Microsoft develops AI watchdog to sniff for malicious prompts

Microsoft says that it’s developed novel techniques to fight against two attacks that malicious actors use to jailbreak AI systems. AI Spotlighting separates user instructions from provided poisonous content, and AI Watchdog, like a sniffer dog at the airport, is trained to detect adversarial instructions.

User prompts before reaching the Large Language Models (LLM) will be checked by other LLMs, according to a blog post by Microsoft.
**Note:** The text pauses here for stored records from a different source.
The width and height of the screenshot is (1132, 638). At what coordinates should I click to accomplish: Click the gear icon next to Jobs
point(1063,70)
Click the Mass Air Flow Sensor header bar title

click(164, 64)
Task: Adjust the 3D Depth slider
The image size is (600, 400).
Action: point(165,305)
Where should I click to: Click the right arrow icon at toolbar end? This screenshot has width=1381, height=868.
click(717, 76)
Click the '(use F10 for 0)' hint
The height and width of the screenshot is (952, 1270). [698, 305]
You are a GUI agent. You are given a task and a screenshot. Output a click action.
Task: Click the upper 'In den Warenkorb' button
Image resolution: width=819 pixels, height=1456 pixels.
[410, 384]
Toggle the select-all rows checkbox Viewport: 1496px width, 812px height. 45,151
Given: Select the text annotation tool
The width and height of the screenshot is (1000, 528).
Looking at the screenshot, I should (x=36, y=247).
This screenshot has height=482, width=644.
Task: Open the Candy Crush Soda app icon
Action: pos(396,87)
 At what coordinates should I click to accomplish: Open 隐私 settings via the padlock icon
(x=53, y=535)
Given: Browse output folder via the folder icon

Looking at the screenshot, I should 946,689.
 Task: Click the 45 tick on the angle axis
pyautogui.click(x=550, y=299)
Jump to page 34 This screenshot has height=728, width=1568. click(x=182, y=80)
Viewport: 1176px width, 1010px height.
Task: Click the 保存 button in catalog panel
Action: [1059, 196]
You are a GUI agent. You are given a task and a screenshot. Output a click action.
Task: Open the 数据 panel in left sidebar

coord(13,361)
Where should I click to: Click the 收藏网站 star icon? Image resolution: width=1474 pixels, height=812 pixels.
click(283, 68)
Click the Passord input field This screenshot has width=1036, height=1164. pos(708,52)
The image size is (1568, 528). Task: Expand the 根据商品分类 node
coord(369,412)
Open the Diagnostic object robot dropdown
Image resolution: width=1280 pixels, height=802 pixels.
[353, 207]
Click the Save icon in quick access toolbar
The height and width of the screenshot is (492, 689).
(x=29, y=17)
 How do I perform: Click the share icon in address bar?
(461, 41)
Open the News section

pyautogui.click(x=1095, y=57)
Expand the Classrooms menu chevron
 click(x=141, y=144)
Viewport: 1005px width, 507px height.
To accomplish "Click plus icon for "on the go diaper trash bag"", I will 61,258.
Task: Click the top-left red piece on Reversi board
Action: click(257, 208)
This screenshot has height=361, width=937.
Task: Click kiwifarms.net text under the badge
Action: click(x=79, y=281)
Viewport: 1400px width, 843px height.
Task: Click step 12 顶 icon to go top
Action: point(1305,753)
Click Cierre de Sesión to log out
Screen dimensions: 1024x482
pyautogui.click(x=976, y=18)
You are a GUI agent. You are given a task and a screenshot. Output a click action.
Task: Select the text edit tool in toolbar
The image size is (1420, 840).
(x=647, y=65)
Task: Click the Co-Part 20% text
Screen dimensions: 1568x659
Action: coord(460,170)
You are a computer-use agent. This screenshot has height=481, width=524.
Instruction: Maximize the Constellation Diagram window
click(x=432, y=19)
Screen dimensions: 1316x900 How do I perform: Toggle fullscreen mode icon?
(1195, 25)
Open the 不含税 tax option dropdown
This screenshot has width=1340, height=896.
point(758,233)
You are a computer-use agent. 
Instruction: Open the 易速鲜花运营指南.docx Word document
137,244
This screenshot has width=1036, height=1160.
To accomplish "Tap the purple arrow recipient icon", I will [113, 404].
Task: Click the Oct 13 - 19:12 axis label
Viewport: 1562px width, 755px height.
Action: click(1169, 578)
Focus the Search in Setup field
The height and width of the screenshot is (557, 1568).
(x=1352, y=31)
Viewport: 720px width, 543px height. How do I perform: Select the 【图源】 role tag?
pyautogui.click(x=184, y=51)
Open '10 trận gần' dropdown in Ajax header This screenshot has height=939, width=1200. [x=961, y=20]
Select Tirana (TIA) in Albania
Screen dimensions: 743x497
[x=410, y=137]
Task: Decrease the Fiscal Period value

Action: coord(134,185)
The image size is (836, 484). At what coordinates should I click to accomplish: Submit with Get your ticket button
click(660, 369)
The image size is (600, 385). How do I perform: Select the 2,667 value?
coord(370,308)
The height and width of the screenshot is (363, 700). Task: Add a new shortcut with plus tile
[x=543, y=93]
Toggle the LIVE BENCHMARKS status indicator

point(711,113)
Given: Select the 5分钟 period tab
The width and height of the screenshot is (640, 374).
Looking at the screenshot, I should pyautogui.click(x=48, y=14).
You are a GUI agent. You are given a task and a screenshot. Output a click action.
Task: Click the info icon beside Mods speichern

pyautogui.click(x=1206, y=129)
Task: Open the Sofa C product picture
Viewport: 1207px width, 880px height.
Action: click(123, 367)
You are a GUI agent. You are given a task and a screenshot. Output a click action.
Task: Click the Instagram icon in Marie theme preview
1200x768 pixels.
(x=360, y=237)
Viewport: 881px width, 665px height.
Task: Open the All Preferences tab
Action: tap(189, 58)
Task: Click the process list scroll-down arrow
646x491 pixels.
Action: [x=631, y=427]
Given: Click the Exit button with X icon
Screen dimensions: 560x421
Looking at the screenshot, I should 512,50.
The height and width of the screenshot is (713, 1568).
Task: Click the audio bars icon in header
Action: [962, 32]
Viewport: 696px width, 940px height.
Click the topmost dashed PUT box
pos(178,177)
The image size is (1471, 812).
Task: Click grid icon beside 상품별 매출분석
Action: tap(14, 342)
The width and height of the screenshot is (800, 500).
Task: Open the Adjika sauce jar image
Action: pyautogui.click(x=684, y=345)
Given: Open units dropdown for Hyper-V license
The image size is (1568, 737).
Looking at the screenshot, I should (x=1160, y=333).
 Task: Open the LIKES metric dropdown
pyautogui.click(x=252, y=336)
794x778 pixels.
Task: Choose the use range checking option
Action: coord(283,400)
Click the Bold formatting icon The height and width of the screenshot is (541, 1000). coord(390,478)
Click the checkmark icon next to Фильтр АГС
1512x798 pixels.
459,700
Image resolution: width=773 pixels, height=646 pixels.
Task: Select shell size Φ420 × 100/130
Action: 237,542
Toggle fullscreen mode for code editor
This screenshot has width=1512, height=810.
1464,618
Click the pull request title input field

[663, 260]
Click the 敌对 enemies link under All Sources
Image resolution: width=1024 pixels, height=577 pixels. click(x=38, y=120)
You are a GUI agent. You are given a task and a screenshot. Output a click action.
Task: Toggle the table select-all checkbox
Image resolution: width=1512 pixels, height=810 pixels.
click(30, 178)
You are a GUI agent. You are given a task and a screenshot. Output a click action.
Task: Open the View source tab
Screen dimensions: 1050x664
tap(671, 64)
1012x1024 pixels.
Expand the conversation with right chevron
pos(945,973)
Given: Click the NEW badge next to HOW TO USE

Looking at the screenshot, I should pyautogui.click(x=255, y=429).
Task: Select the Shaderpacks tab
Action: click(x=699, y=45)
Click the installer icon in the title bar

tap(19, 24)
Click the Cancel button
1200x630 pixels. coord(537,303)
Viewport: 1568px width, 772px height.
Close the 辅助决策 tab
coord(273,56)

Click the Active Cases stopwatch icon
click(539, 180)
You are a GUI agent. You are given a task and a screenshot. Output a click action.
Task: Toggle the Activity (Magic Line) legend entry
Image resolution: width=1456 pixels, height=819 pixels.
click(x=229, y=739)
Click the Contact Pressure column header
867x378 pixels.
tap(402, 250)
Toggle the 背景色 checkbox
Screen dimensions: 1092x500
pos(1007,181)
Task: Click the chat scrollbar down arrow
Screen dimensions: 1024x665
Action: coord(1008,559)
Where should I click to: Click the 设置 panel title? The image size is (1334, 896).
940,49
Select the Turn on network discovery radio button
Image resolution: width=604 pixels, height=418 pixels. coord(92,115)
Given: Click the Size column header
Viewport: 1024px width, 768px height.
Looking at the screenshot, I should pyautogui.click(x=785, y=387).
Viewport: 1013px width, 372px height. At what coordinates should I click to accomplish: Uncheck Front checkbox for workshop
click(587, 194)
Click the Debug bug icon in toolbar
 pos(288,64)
The tech giant recognizes that attacks against AI using malicious prompts and poisoned content can cause potential harm.

Sometimes, bad actors attempt to bypass safeguards with the intent to achieve unauthorized actions, known as a “jailbreak.”

“The consequences can range from the unapproved but less harmful – like getting the AI interface to talk like a pirate – to the very serious, such as inducing AI to provide detailed instructions on how to achieve illegal activities,” Microsoft said.

New techniques are designed to fight two attacks: the manipulation or injection of malicious instructions by talking to the AI model through the user prompt.

Malicious prompts are user input attempts to circumvent safety systems in order to achieve a dangerous goal. A poisoned content attack happens when a well-intentioned user asks the AI system to process a seemingly harmless document (such as summarizing an email) that contains content created by a malicious third party with the purpose of exploiting a flaw in the AI system.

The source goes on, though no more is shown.